Sed iam neque dissimulari neque ferri ultra fames poterat. Itaque dum Camillus dictator dilectum Ardeae habet dux Capitolini exercitus qui arci praesidio manserat cum fames ...

Ma ormai la fame non poteva né essere dissimulata, né essere sopportata più a lungo. E così, mentre il dittatore Camillo teneva l'arruolamento ad Ardea, il comandante dell'esercito Capitolino, che era rimasto a difesa della rocca, poiché la fame non poteva essere sconfitta per mezzo del valore, decise di ricomprare per mezzo dell'oro la salvezza della città e dei suoi soldati (lett. : "decise che la salvezza della città e dei suoi soldati venisse ricomprata per mezzo dell'oro"). Allora ai tribuni dei soldati venne dato l'incarico di trattare la pace con i nemici.

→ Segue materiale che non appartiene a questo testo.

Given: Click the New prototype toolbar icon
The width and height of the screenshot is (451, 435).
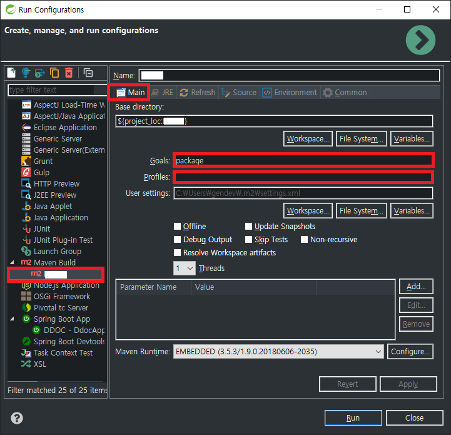Looking at the screenshot, I should (x=26, y=73).
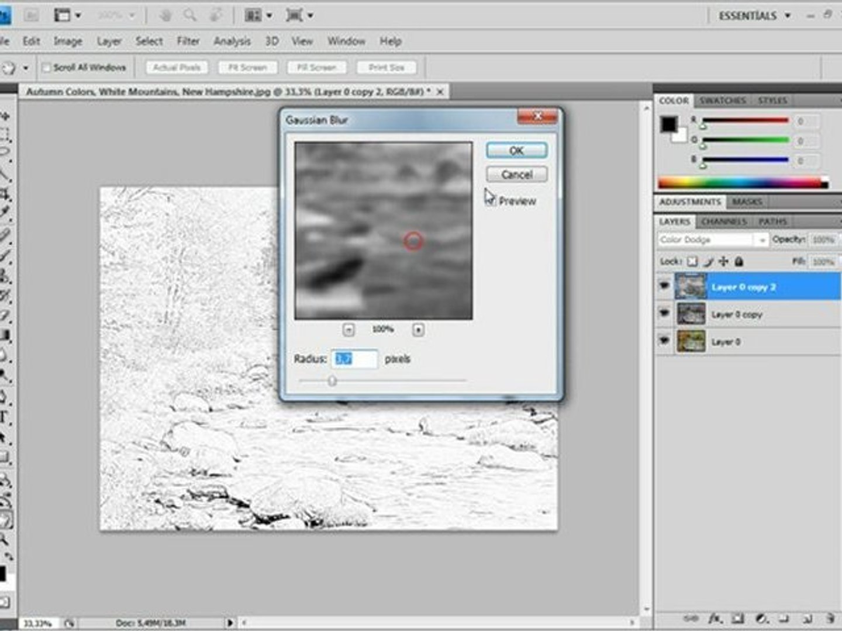Expand the Essentials workspace switcher

click(754, 16)
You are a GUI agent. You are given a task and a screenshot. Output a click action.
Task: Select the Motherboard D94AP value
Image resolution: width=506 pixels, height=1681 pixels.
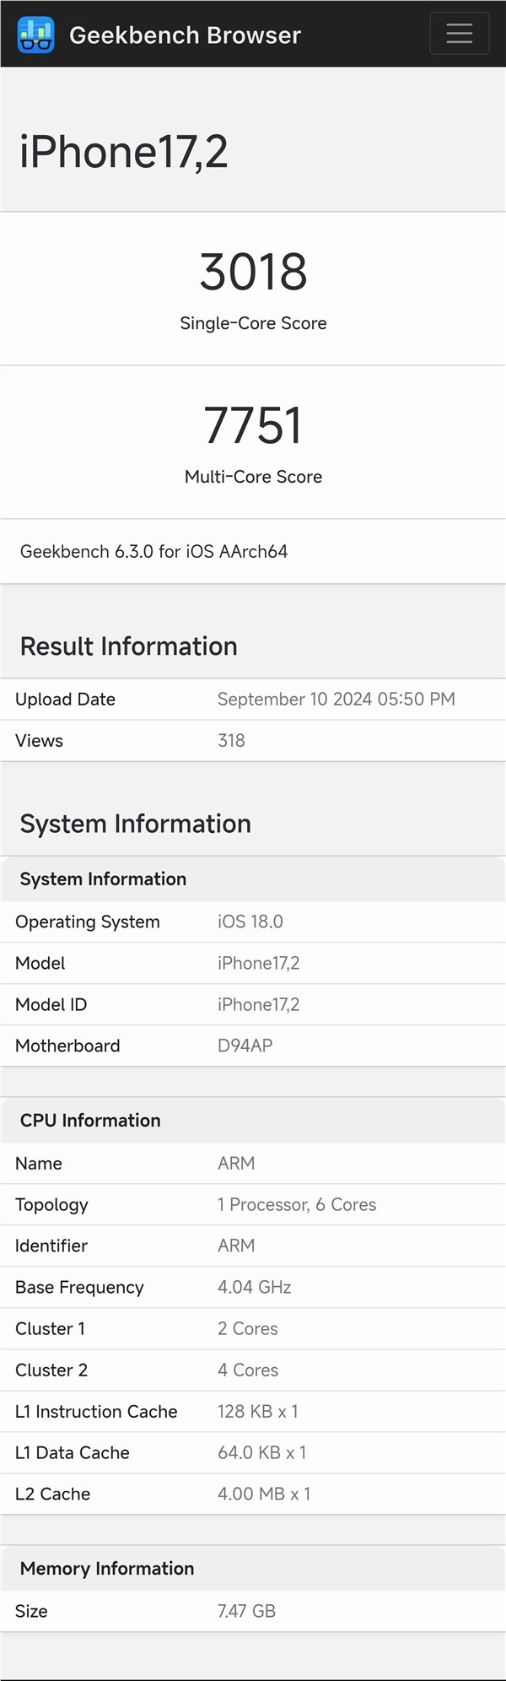pyautogui.click(x=244, y=1046)
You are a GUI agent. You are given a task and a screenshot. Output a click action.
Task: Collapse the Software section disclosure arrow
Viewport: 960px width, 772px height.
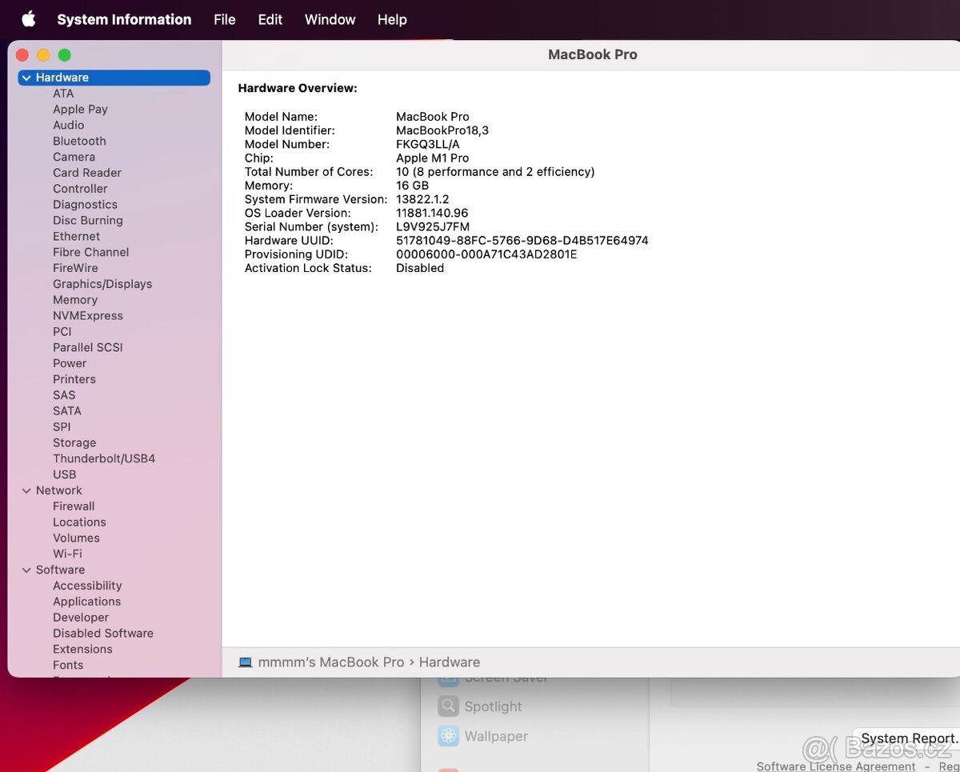26,570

La questione venne sbrigata tra Q. Sulpicio, un tribuno dei soldati, e Brenno, il giovane re dei Galli, e venne stabilito il prezzo di mille libbre d'oro. Ma, prima che la vergognosa compravendita venisse completata, intervenne Camillo nella qualità di dittatore: ordinò che l'oro fosse tolto di mezzo, e che i Galli fossero mandati via dalla rocca. Poiché i Galli si opponevano, poiché si erano accordati con Q. Sulpicio, Camillo rese nullo l'accordo, dato che esso era stato concluso da un magistrato di livello inferiore, e intimò ai Galli di stare pronti alla battaglia.

Ai suoi ordinò di riscattare la patria per mezzo del ferro (ossia, per metonimia: "con la spada"), non per mezzo dell'oro. Ormai la sorte aveva girato, ormai la benevolenza degli dèi ed il valore degli uomini aiutavano Roma: infatti, i Galli vennero sbaragliati al primo scontro.